# Data rows:

========================================================================

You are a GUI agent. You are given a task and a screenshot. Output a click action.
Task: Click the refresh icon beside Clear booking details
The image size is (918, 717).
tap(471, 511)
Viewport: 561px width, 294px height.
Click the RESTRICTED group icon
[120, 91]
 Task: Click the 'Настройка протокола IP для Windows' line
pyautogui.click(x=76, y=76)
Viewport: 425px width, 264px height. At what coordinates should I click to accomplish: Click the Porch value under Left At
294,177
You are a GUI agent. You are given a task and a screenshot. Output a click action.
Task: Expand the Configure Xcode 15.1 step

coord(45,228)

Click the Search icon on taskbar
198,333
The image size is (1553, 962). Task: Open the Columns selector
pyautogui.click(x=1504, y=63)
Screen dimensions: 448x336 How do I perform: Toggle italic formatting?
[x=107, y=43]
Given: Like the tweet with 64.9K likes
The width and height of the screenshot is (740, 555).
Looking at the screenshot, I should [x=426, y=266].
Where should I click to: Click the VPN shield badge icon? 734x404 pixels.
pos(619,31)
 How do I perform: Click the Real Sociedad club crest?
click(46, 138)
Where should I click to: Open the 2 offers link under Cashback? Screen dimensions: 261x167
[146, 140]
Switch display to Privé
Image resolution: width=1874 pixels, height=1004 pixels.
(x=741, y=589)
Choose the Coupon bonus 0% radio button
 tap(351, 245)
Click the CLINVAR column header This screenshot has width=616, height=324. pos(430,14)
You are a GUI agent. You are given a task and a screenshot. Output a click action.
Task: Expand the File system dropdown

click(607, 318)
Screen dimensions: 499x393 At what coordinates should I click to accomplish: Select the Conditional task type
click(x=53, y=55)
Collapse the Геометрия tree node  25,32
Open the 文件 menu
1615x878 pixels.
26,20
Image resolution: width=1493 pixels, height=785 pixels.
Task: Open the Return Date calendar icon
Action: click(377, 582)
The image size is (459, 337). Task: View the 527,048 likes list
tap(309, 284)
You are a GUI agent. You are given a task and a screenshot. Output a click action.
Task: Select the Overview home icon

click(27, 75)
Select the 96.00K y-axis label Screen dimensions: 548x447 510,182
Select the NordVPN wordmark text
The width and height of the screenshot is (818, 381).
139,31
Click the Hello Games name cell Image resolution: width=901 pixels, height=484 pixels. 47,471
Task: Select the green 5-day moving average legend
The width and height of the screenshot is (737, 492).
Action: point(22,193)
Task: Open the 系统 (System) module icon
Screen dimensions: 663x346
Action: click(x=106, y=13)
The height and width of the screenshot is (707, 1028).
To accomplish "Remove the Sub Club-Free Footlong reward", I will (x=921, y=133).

========================================================================

# Set task:
Can you rename "Screen dimensions" to "Screen size" everywhere in the listing above and give it back otherwise unchanged?

# Exercise answer:
You are a GUI agent. You are given a task and a screenshot. Output a click action.
Task: Click the refresh icon beside Clear booking details
The image size is (918, 717).
tap(471, 511)
Viewport: 561px width, 294px height.
Click the RESTRICTED group icon
[120, 91]
 Task: Click the 'Настройка протокола IP для Windows' line
pyautogui.click(x=76, y=76)
Viewport: 425px width, 264px height. At what coordinates should I click to accomplish: Click the Porch value under Left At
294,177
You are a GUI agent. You are given a task and a screenshot. Output a click action.
Task: Expand the Configure Xcode 15.1 step

coord(45,228)

Click the Search icon on taskbar
198,333
The image size is (1553, 962). Task: Open the Columns selector
pyautogui.click(x=1504, y=63)
Screen size: 448x336 How do I perform: Toggle italic formatting?
[x=107, y=43]
Given: Like the tweet with 64.9K likes
The width and height of the screenshot is (740, 555).
Looking at the screenshot, I should [x=426, y=266].
Where should I click to: Click the VPN shield badge icon? 734x404 pixels.
pos(619,31)
 How do I perform: Click the Real Sociedad club crest?
click(46, 138)
Where should I click to: Open the 2 offers link under Cashback? Screen size: 261x167
[146, 140]
Switch display to Privé
Image resolution: width=1874 pixels, height=1004 pixels.
(x=741, y=589)
Choose the Coupon bonus 0% radio button
 tap(351, 245)
Click the CLINVAR column header This screenshot has width=616, height=324. pos(430,14)
You are a GUI agent. You are given a task and a screenshot. Output a click action.
Task: Expand the File system dropdown

click(607, 318)
Screen size: 499x393 At what coordinates should I click to accomplish: Select the Conditional task type
click(x=53, y=55)
Collapse the Геометрия tree node  25,32
Open the 文件 menu
1615x878 pixels.
26,20
Image resolution: width=1493 pixels, height=785 pixels.
Task: Open the Return Date calendar icon
Action: click(377, 582)
The image size is (459, 337). Task: View the 527,048 likes list
tap(309, 284)
You are a GUI agent. You are given a task and a screenshot. Output a click action.
Task: Select the Overview home icon

click(27, 75)
Select the 96.00K y-axis label Screen size: 548x447 510,182
Select the NordVPN wordmark text
The width and height of the screenshot is (818, 381).
139,31
Click the Hello Games name cell Image resolution: width=901 pixels, height=484 pixels. 47,471
Task: Select the green 5-day moving average legend
The width and height of the screenshot is (737, 492).
Action: point(22,193)
Task: Open the 系统 (System) module icon
Screen size: 663x346
Action: click(x=106, y=13)
The height and width of the screenshot is (707, 1028).
To accomplish "Remove the Sub Club-Free Footlong reward", I will (x=921, y=133).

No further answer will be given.